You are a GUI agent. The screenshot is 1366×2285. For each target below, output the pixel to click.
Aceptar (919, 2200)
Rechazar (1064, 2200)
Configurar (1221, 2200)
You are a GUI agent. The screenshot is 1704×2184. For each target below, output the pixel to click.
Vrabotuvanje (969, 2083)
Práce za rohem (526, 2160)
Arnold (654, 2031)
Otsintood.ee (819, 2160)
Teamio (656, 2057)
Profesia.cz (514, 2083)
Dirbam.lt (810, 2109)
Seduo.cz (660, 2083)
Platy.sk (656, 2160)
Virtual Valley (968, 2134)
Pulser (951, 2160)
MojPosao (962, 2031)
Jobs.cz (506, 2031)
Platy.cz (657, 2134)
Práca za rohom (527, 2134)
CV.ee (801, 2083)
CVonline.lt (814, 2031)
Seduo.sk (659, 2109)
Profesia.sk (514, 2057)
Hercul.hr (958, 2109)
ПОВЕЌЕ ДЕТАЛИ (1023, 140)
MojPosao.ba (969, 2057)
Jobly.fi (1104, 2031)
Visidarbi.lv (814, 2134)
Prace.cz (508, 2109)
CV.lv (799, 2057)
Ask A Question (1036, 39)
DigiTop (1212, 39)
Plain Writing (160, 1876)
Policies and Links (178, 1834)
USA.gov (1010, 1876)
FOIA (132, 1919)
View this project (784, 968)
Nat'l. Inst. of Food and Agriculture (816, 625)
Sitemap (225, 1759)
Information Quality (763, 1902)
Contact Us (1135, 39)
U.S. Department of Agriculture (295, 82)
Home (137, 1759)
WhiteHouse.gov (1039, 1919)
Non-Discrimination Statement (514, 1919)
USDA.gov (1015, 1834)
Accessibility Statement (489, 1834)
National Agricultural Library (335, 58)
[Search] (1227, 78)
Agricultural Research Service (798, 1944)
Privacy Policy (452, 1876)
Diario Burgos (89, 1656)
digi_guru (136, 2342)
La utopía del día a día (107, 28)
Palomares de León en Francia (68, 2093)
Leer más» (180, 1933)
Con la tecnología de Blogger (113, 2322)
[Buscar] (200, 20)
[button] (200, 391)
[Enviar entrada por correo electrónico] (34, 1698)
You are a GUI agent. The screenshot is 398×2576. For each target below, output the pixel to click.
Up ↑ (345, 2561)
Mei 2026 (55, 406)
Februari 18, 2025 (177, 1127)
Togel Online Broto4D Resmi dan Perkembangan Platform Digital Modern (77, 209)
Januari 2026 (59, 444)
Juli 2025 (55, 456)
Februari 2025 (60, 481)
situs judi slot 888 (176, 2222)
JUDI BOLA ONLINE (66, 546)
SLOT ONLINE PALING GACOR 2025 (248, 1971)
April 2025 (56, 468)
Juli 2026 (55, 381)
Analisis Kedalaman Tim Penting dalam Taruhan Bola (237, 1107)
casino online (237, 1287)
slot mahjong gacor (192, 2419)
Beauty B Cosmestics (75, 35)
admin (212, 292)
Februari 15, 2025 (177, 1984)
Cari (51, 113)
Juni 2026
####
• _What is expected_
Make a precise copy of the records in their entirety.

• _Solution_
You are a GUI agent. The screenshot is 1366×2285. For each target below, output the pixel to click.
Aceptar (919, 2200)
Rechazar (1064, 2200)
Configurar (1221, 2200)
You are a GUI agent. The screenshot is 1704×2184. For each target below, output the pixel to click.
Vrabotuvanje (969, 2083)
Práce za rohem (526, 2160)
Arnold (654, 2031)
Otsintood.ee (819, 2160)
Teamio (656, 2057)
Profesia.cz (514, 2083)
Dirbam.lt (810, 2109)
Seduo.cz (660, 2083)
Platy.sk (656, 2160)
Virtual Valley (968, 2134)
Pulser (951, 2160)
MojPosao (962, 2031)
Jobs.cz (506, 2031)
Platy.cz (657, 2134)
Práca za rohom (527, 2134)
CV.ee (801, 2083)
CVonline.lt (814, 2031)
Seduo.sk (659, 2109)
Profesia.sk (514, 2057)
Hercul.hr (958, 2109)
ПОВЕЌЕ ДЕТАЛИ (1023, 140)
MojPosao.ba (969, 2057)
Jobly.fi (1104, 2031)
Visidarbi.lv (814, 2134)
Prace.cz (508, 2109)
CV.lv (799, 2057)
Ask A Question (1036, 39)
DigiTop (1212, 39)
Plain Writing (160, 1876)
Policies and Links (178, 1834)
USA.gov (1010, 1876)
FOIA (132, 1919)
View this project (784, 968)
Nat'l. Inst. of Food and Agriculture (816, 625)
Sitemap (225, 1759)
Information Quality (763, 1902)
Contact Us (1135, 39)
U.S. Department of Agriculture (295, 82)
Home (137, 1759)
WhiteHouse.gov (1039, 1919)
Non-Discrimination Statement (514, 1919)
USDA.gov (1015, 1834)
Accessibility Statement (489, 1834)
National Agricultural Library (335, 58)
[Search] (1227, 78)
Agricultural Research Service (798, 1944)
Privacy Policy (452, 1876)
Diario Burgos (89, 1656)
digi_guru (136, 2342)
La utopía del día a día (107, 28)
Palomares de León en Francia (68, 2093)
Leer más» (180, 1933)
Con la tecnología de Blogger (113, 2322)
[Buscar] (200, 20)
[button] (200, 391)
[Enviar entrada por correo electrónico] (34, 1698)
You are a GUI agent. The screenshot is 398×2576. For each target below, output the pixel to click.
Up ↑ (345, 2561)
Mei 2026 (55, 406)
Februari 18, 2025 (177, 1127)
Togel Online Broto4D Resmi dan Perkembangan Platform Digital Modern (77, 209)
Januari 2026 (59, 444)
Juli 2025 (55, 456)
Februari 2025 (60, 481)
situs judi slot 888 (176, 2222)
JUDI BOLA ONLINE (66, 546)
SLOT ONLINE PALING GACOR 2025 (248, 1971)
April 2025 (56, 468)
Juli 2026 (55, 381)
Analisis Kedalaman Tim Penting dalam Taruhan Bola (237, 1107)
casino online (237, 1287)
slot mahjong gacor (192, 2419)
Beauty B Cosmestics (75, 35)
admin (212, 292)
Februari 15, 2025 (177, 1984)
Cari (51, 113)
Juni 2026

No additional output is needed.